**Dataset records**

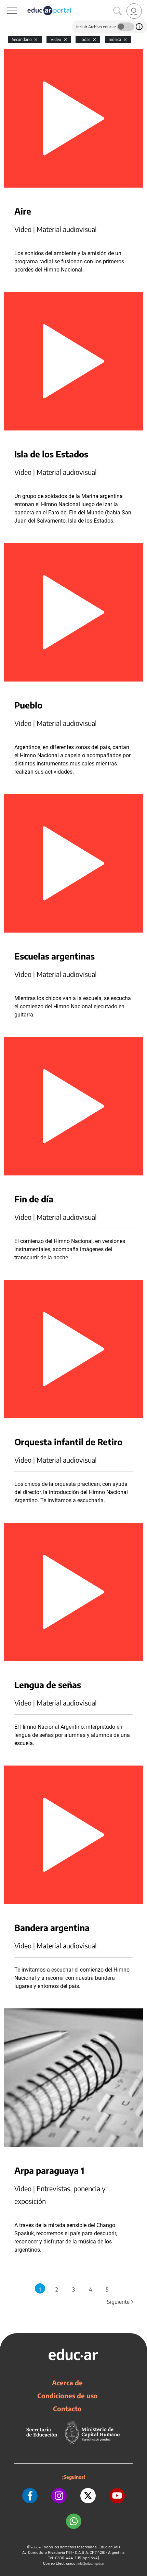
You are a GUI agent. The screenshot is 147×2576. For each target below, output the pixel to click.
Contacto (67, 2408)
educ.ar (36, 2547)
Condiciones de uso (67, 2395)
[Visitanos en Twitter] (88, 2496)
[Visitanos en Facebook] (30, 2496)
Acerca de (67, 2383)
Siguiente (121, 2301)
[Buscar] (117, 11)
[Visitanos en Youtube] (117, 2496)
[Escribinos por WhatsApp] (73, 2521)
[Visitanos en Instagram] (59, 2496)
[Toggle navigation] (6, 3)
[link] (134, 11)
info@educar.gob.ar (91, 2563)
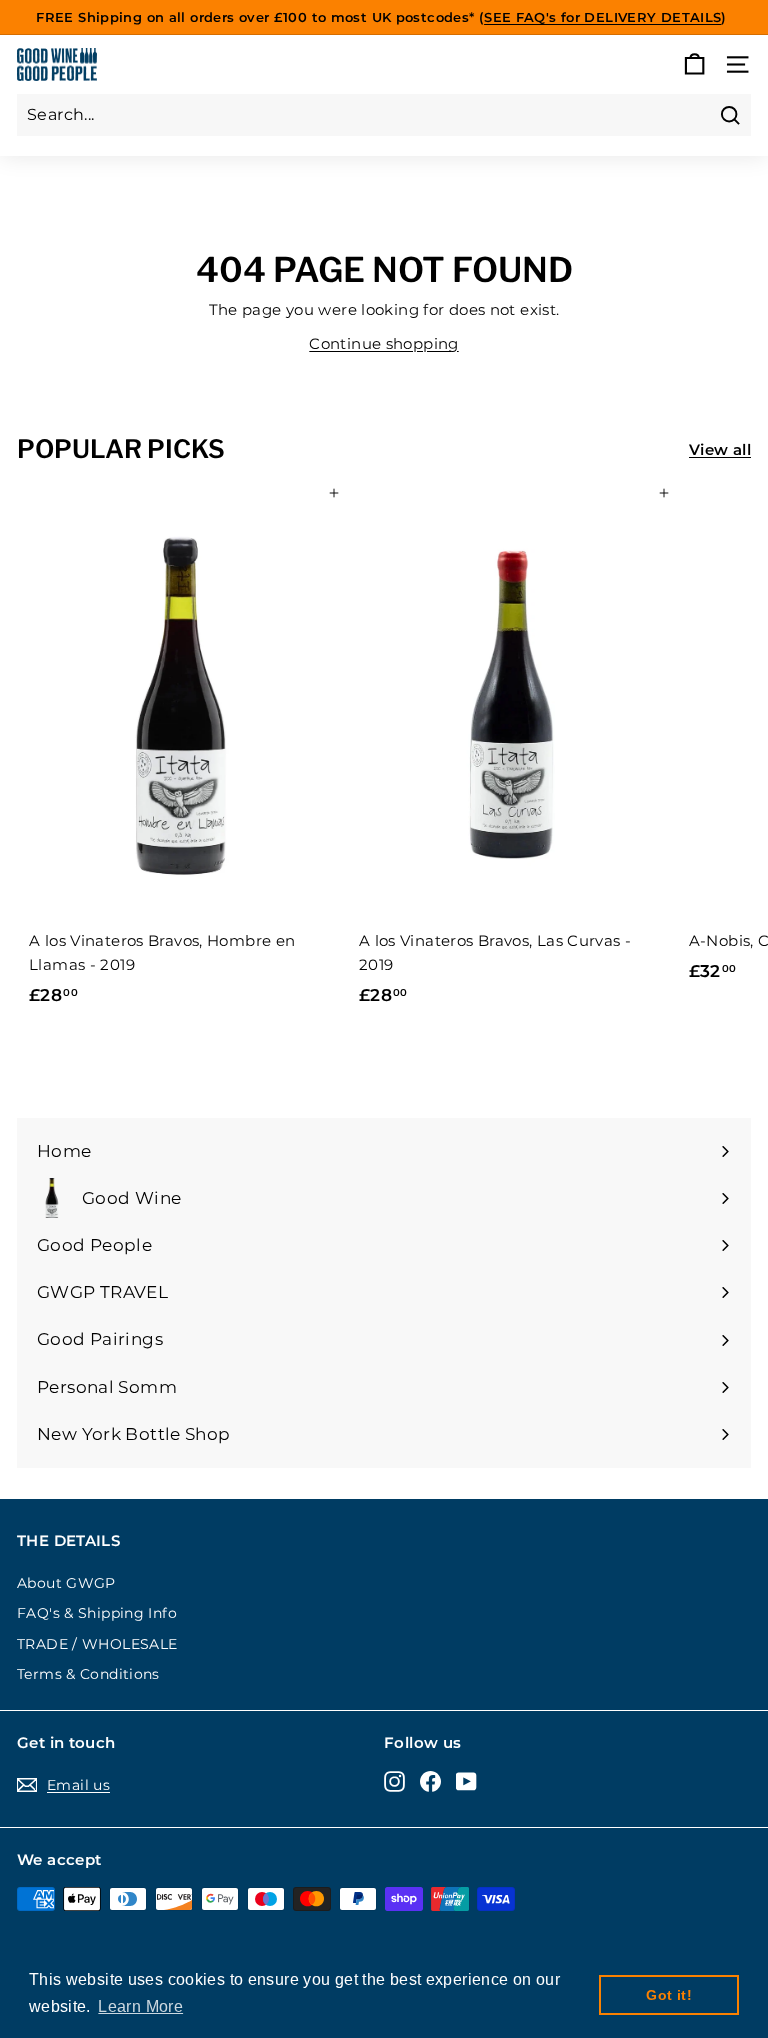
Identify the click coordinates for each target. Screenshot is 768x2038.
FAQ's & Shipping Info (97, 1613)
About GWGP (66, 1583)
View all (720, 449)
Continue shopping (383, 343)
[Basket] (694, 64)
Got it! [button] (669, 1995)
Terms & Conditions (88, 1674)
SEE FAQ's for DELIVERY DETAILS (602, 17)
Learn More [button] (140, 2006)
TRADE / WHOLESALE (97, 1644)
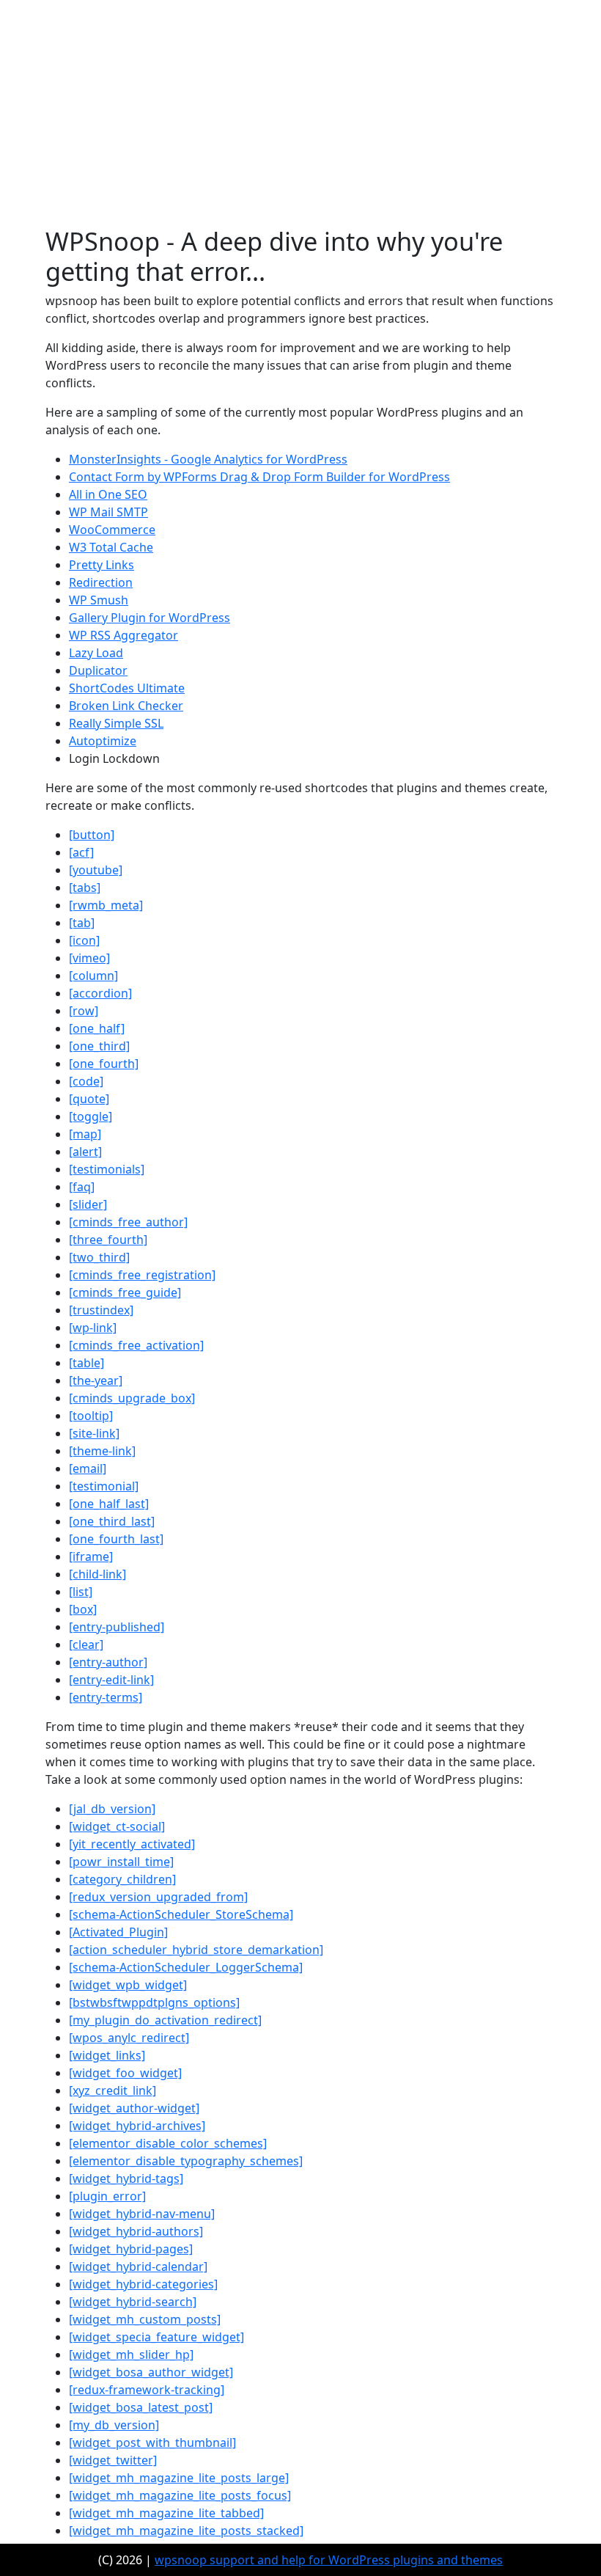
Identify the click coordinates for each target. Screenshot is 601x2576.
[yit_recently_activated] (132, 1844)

**Required work**
What is needed is a word-for-word copy of the lines from the start of the data to the line with "TRADE / WHOLESALE (97, 1644)", inclusive, with no pictures in it.

**Expected answer**
You are a GUI agent. The screenshot is 147×2576. For each target below, output the pixel to click.
Contacto (67, 2408)
educ.ar (36, 2547)
Condiciones de uso (67, 2395)
[Visitanos en Twitter] (88, 2496)
[Visitanos en Facebook] (30, 2496)
Acerca de (67, 2383)
Siguiente (121, 2301)
[Buscar] (117, 11)
[Visitanos en Youtube] (117, 2496)
[Escribinos por WhatsApp] (73, 2521)
[Visitanos en Instagram] (59, 2496)
[Toggle navigation] (6, 3)
[link] (134, 11)
info@educar.gob.ar (91, 2563)
Identify the click coordinates for each target. Screenshot is 768x2038.
FAQ's & Shipping Info (97, 1613)
About GWGP (66, 1583)
View all (720, 449)
Continue shopping (383, 343)
[Basket] (694, 64)
Got it! [button] (669, 1995)
Terms & Conditions (88, 1674)
SEE FAQ's for DELIVERY DETAILS (602, 17)
Learn More [button] (140, 2006)
TRADE / WHOLESALE (97, 1644)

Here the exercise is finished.